Researchers in the U.S. have found evidence of the infectious agent that causes sporadic Creutzfeldt-Jakob Disease (sCJD) in the eyes of deceased patients. The discovery could lead to the development early diagnostic tests for the disease—which is caused by abnormal forms of normally harmless prion proteins—but also suggests that the disease might be transmitted through procedures such as corneal grafts.
“Almost half of sCJD patients develop visual disturbances, and we know that the disease can be unknowingly transmitted through corneal graft transplantation,” explained Christina J. Sigurdson, DVM, Ph.D., professor of pathology at the University of California (UC) San Diego and UC Davis. “But distribution and levels of prions in the eye were unknown. We’ve answered some of these questions. Our findings have implications for both estimating the risk of sCJD transmission and for development of diagnostic tests for prion diseases before symptoms become apparent.”
The studies, carried out by UC San Diego and UC San Francisco scientists in collaboration with a team a the National Institutes of Health (NIH), are reported in mBio, in a paper titled, “Prion seeds distribute throughout the eyes of sporadic Creutzfeldt-Jakob disease patients.”
Prion diseases occur when misshapen prion proteins accumulate in the brain and cause lesions that can lead to progressive neurodegeneration. CJD is the most common prion disease in humans, and is classified as sporadic, familial, or iatrogenic (caused by a medical treatment or procedure). While many people are aware of the very rare cases caused by eating beef that has been infected by a similar disease, bovine spongiform encephalopathy, or “mad cow disease,” about 85% of cases of CJD are sporadic, with patients having no known risk factors. About another 10–15% of CJD cases in the U.S are hereditary and linked with genetic mutations. In acquired CJD the prions are transmitted through medical procedures such as corneal grafts.
sCJD is often challenging to diagnose, the authors write, but visual disturbances are a common early symptom in about 10–20% of cases, and as the disease progresses more than 40% of cases develop eye problems. Blindness will ultimately develop in up to 42% of sCJD patients.
Previous studies have shown that the eyes of CJD patients can contain infectious prions, but what isn’t yet understood is the distribution of prions in the different tissues of the eye. The risk of iatrogenic prion transmission through ophthalmic procedures isn’t known, but there have been probably cases, the authors pointed out. “Corneal grafts from prion-infected patients have led to two probably and three possible cases of iatrogenic prion transmission.” The risk of transmission through ophthalmic procedures is particularly relevant given the rise in corneal transplantation surgery worldwide. In the U.S., for example, about 64,000 corneal transplants are carried out per year.
The researchers used the highly sensitive and quantitative real-time quaking-induced conversion (RT-QuIC) assay to look for prion seeding in eight different ocular tissues, including the cornea, lens, ocular fluid, retina, and optic nerve, in the post-mortem eyes of 11 patients who had died from sCJD. The RT-QuIC technique was developed by co-researcher Byron Caughey, Ph.D., at the NIH Rocky Mountain Laboratories in Montana, and is used by clinicians to diagnose sCJD in people, commonly through cerebrospinal fluid and nasal brushings.

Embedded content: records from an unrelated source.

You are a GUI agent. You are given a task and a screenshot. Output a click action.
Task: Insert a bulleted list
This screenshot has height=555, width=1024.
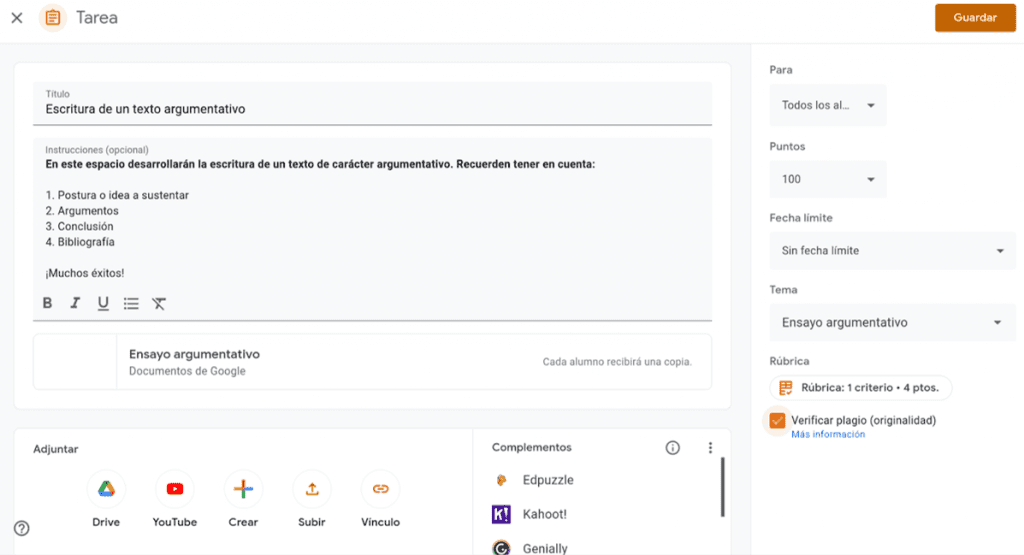tap(131, 303)
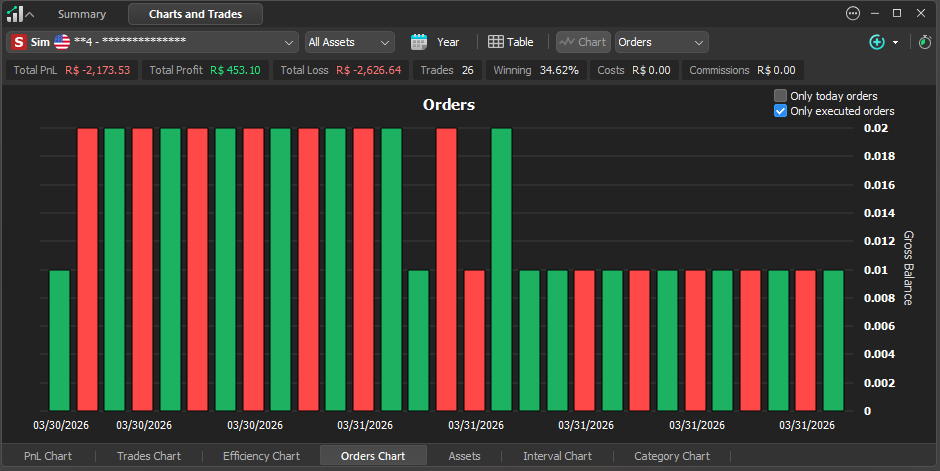Image resolution: width=940 pixels, height=471 pixels.
Task: Select the Efficiency Chart tab
Action: pos(261,456)
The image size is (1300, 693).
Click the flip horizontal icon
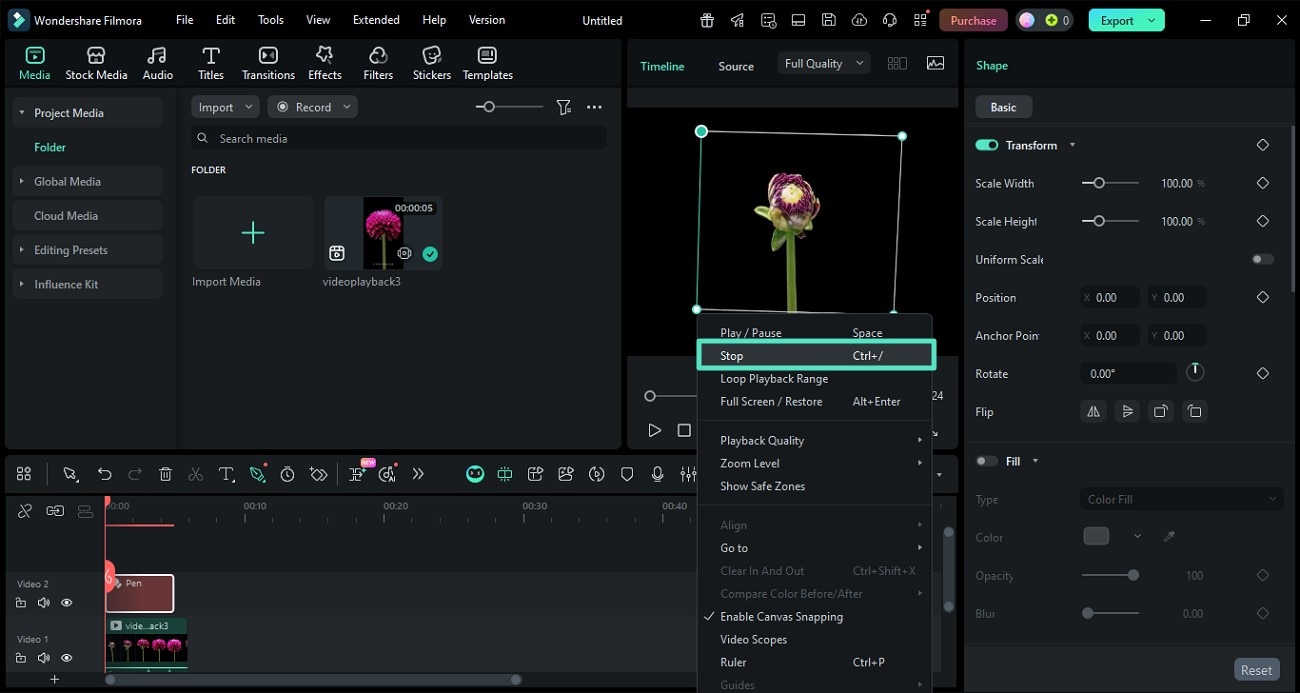[1094, 411]
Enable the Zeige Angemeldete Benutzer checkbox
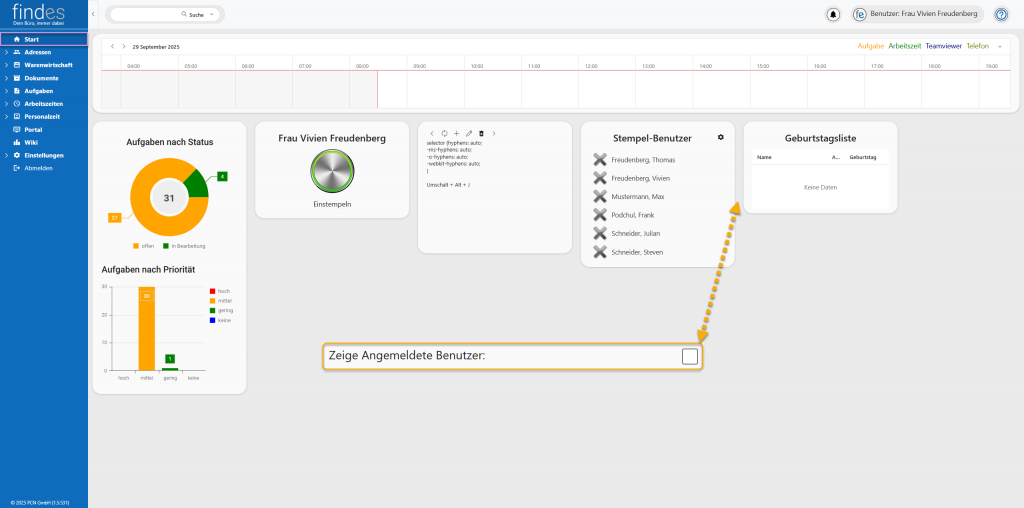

Used to analyze the CJD patient eyes, the assay detected abnormal prions in multiple ocular tissues, with the highest seed levels—which in some cases were not much lower than those in the brain—found in the retina. “We found that all 11 sCJD patient eyes were positive for prion seeding activity and showed the highest seeding activity in the retina,” they wrote. “Prion seed levels in the retina were significantly higher than the extraocular muscles, optic nerve, cornea, lens, vitreous fluid, and sclera.”
The team says that as well as suggesting a potential diagnostic utility, their results also highlight ophthalmic surgery as a possible biohazard, and support recommendations for the use of disposable instruments or decontamination procedures to prevent iatrogenic prion transmission. “Our findings support the World Health Organization classification of eye components as having high prion infectivity and have implications for patient safety,” they noted. “As the early-disease phase of sCJD often includes visual symptoms, patients with sCJD will often have diagnostic assessments performed by an ophthalmologist, potentially contaminating instruments.”
The researchers aim to continue their work evaluating whether examining eye tissues and fluids using RT-QuIC could represent a diagnostic route for other neurodegenerative diseases characterized by the abnormal accumulation of proteins. “Because other protein aggregates such as amyloid-β, α-synuclein, and tau may also spread from brain to retina, it would also be important to continue to evaluate eyes from patients having more common neurodegenerative diseases, such as Alzheimer’s disease, synucleinopathies, and tauopathies, particularly in light of recent findings showing the prion-like spread of protein aggregates through the CNS.”